Here is the result of running for 2 epochs:
(parameters are the default values)
| epoch 1 | 200/ 829 batches | lr 6.62 | ms/batch 310.14 | loss 4.01 | perplexity 55.41
| epoch 1 | 400/ 829 batches | lr 5.49 | ms/batch 313.78 | loss 3.46 | perplexity 31.90
| epoch 1 | 600/ 829 batches | lr 4.54 | ms/batch 310.64 | loss 3.28 | perplexity 26.46
| epoch 1 | 800/ 829 batches | lr 3.76 | ms/batch 302.40 | loss 3.20 | perplexity 24.59
-----------------------------------------------------------------------------------------
| end of epoch 1 | time: 270.69s | valid loss 5.18 | valid perplexity 177.23
-----------------------------------------------------------------------------------------
| epoch 2 | 200/ 829 batches | lr 2.65 | ms/batch 320.44 | loss 3.09 | perplexity 22.04
| epoch 2 | 400/ 829 batches | lr 2.19 | ms/batch 312.87 | loss 3.00 | perplexity 20.15
| epoch 2 | 600/ 829 batches | lr 1.82 | ms/batch 319.28 | loss 2.92 | perplexity 18.45
| epoch 2 | 800/ 829 batches | lr 1.50 | ms/batch 314.54 | loss 2.92 | perplexity 18.48
-----------------------------------------------------------------------------------------
| end of epoch 2 | time: 276.48s | valid loss 4.96 | valid perplexity 142.40
-----------------------------------------------------------------------------------------
=========================================================================================
| End of training | test loss 4.92 | test perplexity 136.82
=========================================================================================
The following context is about the RNN model here rather than the NCE loss.
Also, I use adaptive learning rate, which would decrease every 100 batches.
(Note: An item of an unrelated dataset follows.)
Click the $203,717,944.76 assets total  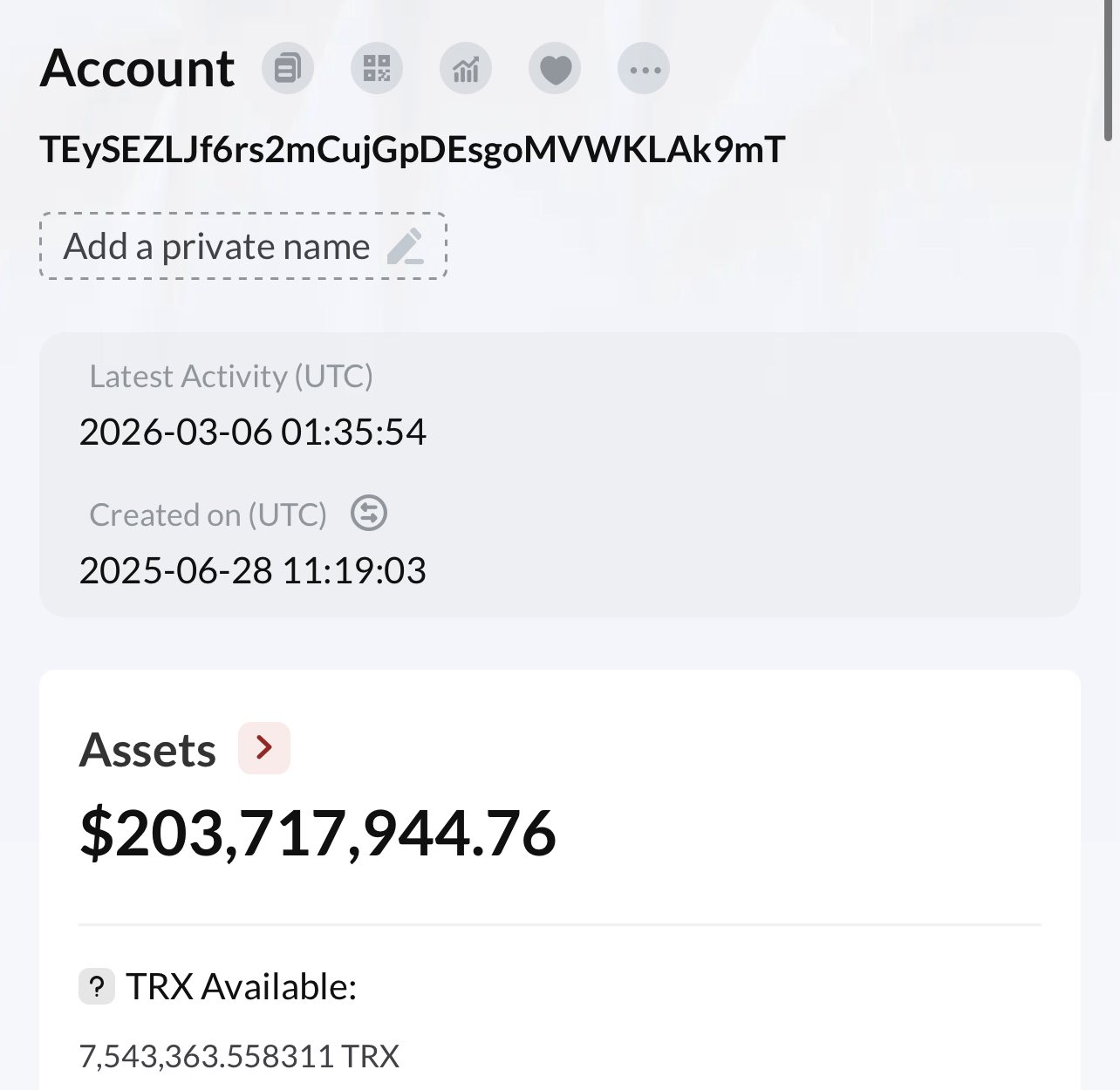pos(318,833)
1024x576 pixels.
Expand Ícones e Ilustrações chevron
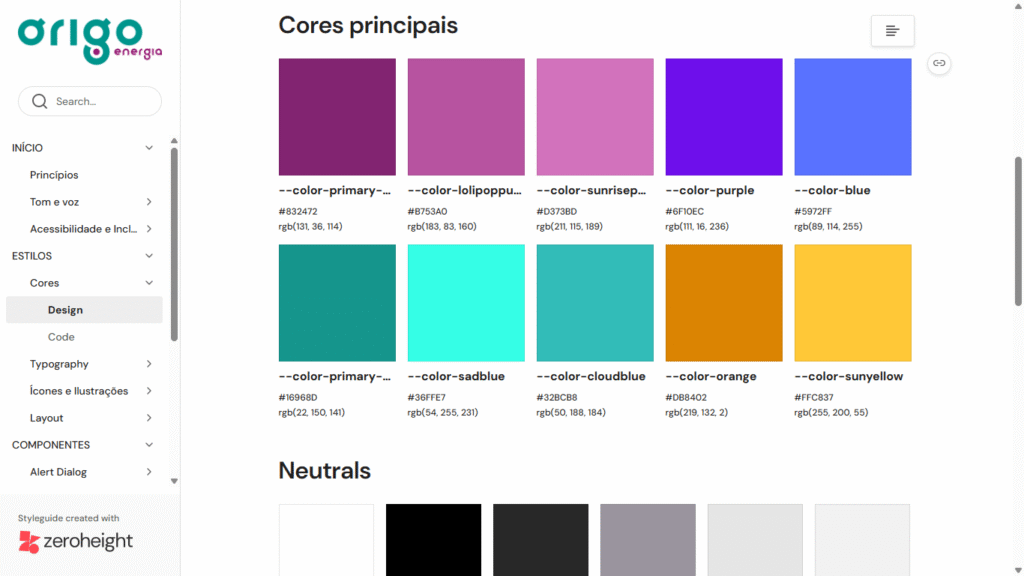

Since the program will be early stopped, so adjusting learning rate per some batches will be useful than per epoch. In this model, the learning decreases 40% per epoch, and x0.92 per 100 batches.
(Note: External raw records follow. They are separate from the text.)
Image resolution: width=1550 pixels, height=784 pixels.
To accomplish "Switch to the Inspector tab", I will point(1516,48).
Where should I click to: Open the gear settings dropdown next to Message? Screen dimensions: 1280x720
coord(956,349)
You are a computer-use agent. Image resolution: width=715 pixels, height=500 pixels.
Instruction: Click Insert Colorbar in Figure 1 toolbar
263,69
In addition, a SGD with momentum = 0.9 is used to descent the parameter.
The RNN model is from: https://github.com/pytorch/examples/tree/master/word_language_model
I have done some modification on it: use SCD with momentum optimizer, add the learning rate decay through batches and epoches, and the automatically update Z_offset from Softmax every 100 batches.